PCPs are typically the point of contact for many within the healthcare system and they are best placed to know their patients’ health histories, comorbidities, and lifestyles. As a result of their long-standing relationships built on trust, they can be strong motivators in encouraging their patients to engage in clinical research. Patients will likely be more amenable to joining GLP-1 studies knowing their doctor or a physician at their doctor’s practice is the PI, as they would not have to travel to another center to receive care throughout the study and may even be able to combine study visits with regular visits.
To identify candidates for participation, CROs with access to a network of primary care facilities can run coded searches according to GLP-1 studies’ eligibility criteria, screening for patients who fall within a certain BMI, metabolic range, diagnosis, and more. This will ultimately reduce the rate of screen failures and accelerate enrollment timelines. To take it a step further, CROs can also disseminate invitations to join a study through a facility’s communication system (i.e. text messages directly from a doctor’s office) to further enhance trust.

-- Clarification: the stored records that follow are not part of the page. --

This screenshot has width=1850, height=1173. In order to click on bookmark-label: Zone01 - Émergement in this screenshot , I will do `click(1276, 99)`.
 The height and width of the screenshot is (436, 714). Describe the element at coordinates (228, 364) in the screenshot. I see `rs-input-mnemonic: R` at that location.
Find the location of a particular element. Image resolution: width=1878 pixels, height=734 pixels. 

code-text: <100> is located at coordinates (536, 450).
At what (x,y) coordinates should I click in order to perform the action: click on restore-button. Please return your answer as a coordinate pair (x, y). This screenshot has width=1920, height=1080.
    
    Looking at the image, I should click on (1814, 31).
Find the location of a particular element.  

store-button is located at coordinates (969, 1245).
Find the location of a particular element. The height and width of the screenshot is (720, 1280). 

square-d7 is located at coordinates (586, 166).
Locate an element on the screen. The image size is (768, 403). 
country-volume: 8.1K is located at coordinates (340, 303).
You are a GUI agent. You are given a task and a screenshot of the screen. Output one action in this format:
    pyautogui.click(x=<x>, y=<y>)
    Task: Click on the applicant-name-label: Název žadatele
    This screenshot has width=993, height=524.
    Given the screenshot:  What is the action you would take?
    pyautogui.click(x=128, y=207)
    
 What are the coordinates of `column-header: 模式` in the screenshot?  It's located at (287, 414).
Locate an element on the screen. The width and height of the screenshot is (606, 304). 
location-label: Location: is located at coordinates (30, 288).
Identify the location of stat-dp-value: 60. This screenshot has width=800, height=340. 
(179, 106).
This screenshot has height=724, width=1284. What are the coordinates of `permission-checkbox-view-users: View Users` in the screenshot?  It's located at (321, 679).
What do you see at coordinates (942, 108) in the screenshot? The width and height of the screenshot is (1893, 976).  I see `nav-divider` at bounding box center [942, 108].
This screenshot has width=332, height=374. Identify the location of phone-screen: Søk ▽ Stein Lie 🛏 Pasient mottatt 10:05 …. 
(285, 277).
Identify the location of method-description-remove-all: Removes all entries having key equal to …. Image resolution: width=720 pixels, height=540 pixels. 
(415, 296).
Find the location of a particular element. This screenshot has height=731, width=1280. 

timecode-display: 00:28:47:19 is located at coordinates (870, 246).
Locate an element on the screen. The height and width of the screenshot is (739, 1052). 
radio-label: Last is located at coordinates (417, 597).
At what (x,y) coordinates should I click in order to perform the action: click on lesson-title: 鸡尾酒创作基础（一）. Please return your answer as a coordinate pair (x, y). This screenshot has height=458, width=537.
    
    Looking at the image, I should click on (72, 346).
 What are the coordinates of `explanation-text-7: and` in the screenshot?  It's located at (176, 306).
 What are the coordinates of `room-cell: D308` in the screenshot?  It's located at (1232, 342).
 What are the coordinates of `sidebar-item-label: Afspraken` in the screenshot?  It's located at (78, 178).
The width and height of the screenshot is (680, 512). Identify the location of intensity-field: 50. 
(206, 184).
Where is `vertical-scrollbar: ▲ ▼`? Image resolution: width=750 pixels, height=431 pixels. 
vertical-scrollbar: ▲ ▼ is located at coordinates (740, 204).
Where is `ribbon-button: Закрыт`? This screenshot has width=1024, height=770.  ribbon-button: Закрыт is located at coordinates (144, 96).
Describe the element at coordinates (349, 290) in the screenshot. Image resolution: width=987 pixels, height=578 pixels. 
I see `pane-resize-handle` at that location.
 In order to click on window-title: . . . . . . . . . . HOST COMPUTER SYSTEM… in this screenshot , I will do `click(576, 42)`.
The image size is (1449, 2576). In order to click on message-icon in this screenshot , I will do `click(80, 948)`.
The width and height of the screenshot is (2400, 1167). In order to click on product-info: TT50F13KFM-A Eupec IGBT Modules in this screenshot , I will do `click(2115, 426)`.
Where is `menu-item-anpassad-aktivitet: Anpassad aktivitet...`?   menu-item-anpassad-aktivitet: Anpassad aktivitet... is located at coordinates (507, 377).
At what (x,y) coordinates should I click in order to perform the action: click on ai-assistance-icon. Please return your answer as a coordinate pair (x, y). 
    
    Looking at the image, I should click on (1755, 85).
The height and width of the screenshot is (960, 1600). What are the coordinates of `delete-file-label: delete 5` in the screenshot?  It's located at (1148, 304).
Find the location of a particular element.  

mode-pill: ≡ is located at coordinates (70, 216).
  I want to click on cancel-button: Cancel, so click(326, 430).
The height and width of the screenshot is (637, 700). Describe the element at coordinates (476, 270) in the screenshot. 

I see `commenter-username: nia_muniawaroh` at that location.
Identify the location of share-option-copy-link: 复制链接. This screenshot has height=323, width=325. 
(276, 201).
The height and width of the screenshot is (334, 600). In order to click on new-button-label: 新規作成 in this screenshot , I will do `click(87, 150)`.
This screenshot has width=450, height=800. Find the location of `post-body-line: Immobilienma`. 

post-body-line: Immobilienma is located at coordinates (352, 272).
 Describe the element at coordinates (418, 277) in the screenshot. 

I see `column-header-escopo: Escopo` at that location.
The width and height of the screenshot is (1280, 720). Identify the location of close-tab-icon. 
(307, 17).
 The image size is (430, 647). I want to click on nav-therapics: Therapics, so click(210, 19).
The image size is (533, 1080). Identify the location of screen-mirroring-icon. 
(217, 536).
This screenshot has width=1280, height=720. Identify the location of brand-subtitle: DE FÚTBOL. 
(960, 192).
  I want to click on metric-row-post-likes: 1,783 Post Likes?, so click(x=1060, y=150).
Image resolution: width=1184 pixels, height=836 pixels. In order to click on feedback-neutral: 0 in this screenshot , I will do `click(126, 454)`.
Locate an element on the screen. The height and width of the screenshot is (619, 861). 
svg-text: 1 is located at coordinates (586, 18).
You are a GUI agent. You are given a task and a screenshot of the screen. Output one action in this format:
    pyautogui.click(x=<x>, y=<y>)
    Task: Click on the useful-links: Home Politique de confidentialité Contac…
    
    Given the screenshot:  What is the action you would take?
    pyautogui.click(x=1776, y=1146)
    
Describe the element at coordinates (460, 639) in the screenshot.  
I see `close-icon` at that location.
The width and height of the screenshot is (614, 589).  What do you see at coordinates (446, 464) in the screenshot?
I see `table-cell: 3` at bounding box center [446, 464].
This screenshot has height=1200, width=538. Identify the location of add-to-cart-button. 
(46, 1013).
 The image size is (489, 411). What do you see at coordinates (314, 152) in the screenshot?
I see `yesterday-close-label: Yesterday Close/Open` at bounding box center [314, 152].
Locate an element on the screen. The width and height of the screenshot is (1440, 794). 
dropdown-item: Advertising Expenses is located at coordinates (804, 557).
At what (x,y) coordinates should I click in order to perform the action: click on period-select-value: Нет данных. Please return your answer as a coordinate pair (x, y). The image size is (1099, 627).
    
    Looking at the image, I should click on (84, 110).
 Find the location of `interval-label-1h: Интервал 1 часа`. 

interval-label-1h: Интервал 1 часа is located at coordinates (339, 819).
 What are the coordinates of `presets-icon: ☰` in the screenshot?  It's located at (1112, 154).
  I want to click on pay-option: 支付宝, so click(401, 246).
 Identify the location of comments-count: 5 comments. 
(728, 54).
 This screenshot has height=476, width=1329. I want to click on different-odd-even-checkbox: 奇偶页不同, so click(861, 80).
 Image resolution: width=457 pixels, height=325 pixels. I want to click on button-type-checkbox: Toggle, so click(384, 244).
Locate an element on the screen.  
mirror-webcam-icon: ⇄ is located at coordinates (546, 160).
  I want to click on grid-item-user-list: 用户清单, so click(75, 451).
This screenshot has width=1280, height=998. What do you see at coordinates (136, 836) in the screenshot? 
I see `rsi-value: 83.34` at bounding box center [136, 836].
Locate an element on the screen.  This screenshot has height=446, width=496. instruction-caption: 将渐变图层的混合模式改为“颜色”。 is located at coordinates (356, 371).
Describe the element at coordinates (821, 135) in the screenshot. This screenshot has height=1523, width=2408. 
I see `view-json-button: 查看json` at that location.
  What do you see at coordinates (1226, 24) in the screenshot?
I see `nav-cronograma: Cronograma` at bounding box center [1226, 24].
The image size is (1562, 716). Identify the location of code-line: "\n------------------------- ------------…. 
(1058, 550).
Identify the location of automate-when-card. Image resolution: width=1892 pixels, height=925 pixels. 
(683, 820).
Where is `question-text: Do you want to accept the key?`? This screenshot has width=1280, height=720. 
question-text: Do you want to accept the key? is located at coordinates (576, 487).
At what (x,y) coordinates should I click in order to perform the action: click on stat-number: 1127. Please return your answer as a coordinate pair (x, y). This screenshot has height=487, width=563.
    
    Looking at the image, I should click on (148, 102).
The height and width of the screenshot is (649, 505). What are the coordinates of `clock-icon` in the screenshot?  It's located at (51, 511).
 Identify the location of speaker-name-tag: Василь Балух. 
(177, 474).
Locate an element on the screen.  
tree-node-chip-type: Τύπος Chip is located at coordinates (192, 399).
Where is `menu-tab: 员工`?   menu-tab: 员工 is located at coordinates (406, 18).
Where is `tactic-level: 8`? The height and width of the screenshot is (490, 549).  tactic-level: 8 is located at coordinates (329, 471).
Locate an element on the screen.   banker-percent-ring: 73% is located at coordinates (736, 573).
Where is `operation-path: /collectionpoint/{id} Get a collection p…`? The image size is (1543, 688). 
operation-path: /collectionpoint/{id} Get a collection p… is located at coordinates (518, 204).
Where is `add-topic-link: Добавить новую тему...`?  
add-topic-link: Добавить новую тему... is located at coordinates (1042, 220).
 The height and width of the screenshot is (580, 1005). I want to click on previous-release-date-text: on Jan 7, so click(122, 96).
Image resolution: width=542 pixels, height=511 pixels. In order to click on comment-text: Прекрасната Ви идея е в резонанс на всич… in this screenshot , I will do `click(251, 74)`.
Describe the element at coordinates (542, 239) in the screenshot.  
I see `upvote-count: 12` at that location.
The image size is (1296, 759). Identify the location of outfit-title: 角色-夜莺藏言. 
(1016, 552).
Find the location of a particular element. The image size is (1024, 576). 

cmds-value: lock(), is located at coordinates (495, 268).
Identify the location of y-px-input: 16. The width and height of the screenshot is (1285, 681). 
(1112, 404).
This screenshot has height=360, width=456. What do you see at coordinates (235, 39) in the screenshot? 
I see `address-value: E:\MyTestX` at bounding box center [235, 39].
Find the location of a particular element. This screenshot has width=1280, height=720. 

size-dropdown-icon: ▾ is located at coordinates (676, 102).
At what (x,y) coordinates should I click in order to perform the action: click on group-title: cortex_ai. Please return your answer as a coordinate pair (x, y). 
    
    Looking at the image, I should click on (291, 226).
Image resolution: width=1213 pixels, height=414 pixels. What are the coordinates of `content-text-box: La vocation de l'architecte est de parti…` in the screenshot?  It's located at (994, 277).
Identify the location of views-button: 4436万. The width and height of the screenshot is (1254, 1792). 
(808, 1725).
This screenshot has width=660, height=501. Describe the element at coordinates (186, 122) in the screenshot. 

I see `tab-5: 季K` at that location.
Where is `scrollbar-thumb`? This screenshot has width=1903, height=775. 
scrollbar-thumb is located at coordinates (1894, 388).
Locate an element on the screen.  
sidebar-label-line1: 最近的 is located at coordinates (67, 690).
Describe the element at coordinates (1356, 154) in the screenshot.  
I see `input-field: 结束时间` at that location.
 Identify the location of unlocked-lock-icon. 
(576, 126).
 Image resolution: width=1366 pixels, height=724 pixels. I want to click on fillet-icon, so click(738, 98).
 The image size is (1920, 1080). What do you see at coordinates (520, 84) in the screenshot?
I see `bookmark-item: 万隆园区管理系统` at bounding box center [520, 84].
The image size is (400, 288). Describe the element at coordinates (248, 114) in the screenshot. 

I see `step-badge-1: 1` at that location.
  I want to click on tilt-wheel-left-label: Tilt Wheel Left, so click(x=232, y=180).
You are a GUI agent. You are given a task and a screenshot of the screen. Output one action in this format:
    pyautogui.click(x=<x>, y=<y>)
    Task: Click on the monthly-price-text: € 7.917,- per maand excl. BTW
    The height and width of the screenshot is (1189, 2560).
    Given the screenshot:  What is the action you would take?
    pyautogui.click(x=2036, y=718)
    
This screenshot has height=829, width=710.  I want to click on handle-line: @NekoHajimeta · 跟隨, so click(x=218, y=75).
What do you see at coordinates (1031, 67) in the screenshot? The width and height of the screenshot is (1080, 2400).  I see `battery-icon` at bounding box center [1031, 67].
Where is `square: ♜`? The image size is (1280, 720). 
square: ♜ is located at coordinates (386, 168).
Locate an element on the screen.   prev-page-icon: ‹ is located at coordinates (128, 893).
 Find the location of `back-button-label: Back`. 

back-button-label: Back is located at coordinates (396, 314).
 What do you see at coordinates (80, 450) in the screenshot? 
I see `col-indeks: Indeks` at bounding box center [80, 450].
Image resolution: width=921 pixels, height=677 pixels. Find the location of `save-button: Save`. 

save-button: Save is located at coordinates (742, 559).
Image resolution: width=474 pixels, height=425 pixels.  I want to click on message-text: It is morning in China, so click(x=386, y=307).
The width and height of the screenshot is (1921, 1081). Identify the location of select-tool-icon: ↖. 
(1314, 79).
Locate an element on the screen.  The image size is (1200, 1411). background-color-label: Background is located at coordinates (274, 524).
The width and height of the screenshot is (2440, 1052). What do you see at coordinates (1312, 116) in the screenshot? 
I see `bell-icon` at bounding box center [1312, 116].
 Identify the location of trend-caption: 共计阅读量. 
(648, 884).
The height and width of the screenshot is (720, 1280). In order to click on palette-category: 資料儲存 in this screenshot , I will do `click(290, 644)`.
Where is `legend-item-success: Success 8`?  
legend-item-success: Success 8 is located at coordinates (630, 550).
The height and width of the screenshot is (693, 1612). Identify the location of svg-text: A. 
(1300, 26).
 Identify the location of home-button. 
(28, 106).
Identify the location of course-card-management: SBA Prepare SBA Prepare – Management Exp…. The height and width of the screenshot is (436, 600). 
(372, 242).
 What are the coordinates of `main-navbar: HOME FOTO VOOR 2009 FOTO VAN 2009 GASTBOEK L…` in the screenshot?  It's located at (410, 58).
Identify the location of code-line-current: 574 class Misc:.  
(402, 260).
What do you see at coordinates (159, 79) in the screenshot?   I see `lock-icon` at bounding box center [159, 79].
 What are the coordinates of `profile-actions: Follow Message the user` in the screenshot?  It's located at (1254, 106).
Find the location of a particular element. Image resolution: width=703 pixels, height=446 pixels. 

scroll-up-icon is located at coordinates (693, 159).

GLP-1 clinical trials are often lengthy in duration as it can take several months to see significant effects of the medication. Those observing long-term health outcomes may even last several years. Therefore, it’s important to implement a comprehensive patient engagement strategy to collect sufficient data to meet endpoints and keep patients from dropping out of a study.
ePRO questionnaires are great for both collecting qualitative data and promoting engagement with the study. Personalized reminders from the study team, sent via text or messaging apps, enhance adherence to study protocols by prompting patients to use the investigational product, complete ePRO questionnaires, and attend study visits on time, tailored to individual schedules for easier participation. Additionally, incentivizing patients for attending study visits and the completion of even small study activities, such as ePRO, encourages patients to complete study activities on time. For example, consider implementing a payment schedule where small payments of $5-10 are given per each day a questionnaire is completed on time.
GLP-1 medications have emerged as important therapies in the management of type 2 diabetes and obesity, offering substantial benefits in glycemic control, weight loss, and cardiovascular health. Despite their proven efficacy and increasing popularity, there remains a significant gap in their adoption within primary care settings. Addressing this gap requires concerted efforts to integrate GLP-1 trials into primary care environments, demonstrating their effectiveness in real-world conditions. Partnering with primary care facilities and leveraging modern data collection, recruitment, and engagement strategies aims to enhance the accessibility and utilization of these novel therapies to improve patient outcomes on a broader scale.